二宮: 2006年にプロに転向後は、指導者や解説者としても活躍されています。本田さんの解説は、非常にわかりやすいと評判ですよ。
本田: ありがとうございます。そう言っていただけると嬉しいですね。

二宮: でも、フィギュアスケートは競技性と芸術性とを併せ持っているだけに、解説は難しいのでは?
本田: 僕が解説する際に、一番心掛けているのは、観ている人に心地よさを感じてもらえるようにするということなんです。フィギュアスケートのプログラムは、一つの作品であり物語でありますので、それを途中で遮断するようなことがあってはならないと思っているんです。例えば、ジャンプの時に専門家の僕から見れば「あっ、ちょっとバランスが崩れたな」と気づいた点があったとしても、そこが盛り上がりの部分だったら、あえてコメントを挟まないようにしています。せっかく観ている人が盛り上がっているのに、マイナス要素を挟んでしまったら、「なんだ、失敗だったのか」と、そこで気持ちが途切れてしまいますよね。それは絶対にしたくないんです。ですから、演技終了後に「とてもいい演技でしたね。
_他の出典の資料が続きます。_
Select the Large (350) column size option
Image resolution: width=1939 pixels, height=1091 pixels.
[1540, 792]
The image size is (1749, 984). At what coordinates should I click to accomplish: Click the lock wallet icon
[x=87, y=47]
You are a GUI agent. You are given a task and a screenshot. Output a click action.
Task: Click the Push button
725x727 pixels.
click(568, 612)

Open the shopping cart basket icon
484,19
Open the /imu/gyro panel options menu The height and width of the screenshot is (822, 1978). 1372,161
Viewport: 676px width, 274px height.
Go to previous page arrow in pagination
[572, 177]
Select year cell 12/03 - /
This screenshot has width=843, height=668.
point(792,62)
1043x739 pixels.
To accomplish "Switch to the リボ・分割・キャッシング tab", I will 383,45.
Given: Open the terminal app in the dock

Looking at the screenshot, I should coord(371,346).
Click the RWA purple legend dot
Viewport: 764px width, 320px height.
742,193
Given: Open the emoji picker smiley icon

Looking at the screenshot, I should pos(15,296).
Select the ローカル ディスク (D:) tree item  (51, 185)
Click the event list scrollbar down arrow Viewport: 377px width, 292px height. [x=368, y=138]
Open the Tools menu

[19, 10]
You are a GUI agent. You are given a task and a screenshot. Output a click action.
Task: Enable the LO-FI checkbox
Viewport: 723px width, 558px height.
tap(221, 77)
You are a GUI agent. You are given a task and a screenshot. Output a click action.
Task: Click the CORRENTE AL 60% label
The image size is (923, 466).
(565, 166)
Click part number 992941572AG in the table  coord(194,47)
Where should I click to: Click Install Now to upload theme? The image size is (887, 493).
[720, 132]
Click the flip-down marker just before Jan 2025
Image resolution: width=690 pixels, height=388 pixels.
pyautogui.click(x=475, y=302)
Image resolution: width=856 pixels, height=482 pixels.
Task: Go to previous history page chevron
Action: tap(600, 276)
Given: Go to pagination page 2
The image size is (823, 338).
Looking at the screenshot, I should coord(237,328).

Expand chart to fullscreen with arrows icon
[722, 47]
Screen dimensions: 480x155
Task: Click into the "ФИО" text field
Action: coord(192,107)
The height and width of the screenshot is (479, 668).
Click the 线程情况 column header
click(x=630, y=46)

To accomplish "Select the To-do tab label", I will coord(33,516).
ただ、あの部分ではこういうミスが実はあったんです」と、必要なことを短い言葉で添えるようにしています。

二宮: どなたか参考にしている方はいるのですか?
本田: 五十嵐文男さんです。五十嵐さんの解説は、褒めるところは褒めて、注意点はサラッと指摘する。演技者の自分自身が聞いていても、とても心地のいい解説だったので、僕もそういうふうにしたいなと。

二宮: 最近は次々と世界で活躍する日本人選手が出てくるようになりましたが、本田さんが子どもたちの指導をされていて、どんな部分に素質の有無を感じますか?
本田: 僕は、最初に転び方を見るんです。

二宮: へー、転び方ですか?
本田: はい。スケート教室に初めて来た子どもには、まずリンクの上で転ばせるんです。歩きながら「はい、転んでごらん」と言うんですけど、そこで転べない子はなかなか伸びないですね。

二宮: でも、氷は固くて痛いですから、転ぶのを怖がる子どももいるでしょう?
本田: はい。でも、怖いと思ってしまっていてはダメなんです。

二宮: 氷と友だちになれと?
本田: そうです。氷と仲良くなることが大事です。ですから、最初は無理にバランスを取ろうとするのではなく、転びそうになったら、思い切って転んでしまった方がいいんです。痛さもわかりますから、自然と痛くないように体を守る転び方を覚える。それが、実際にジャンプをした時に、自分がどう転べばケガをしないかという咄嗟の反応につながるんです。

二宮: 素質のある子は、すぐに難しい技ができたりするんでしょうか?
本田: いえ、そうでもないんですよ。よく保護者の方で自分の子どもと同じ時期に始めた子と比べて「あの子の方が上達が速い」と心配する方がいらっしゃいます。でも、スケートって不思議なことに、ある時を境に急に上達することがあるんです。「この1カ月に、いったい何があったの?」っていうくらい。それまでなかなかトリプルが跳べなかったのに、ひとつ跳べるようになった途端に、わずか1カ月で5種類すべてのトリプルジャンプが跳べるようになった例もあります。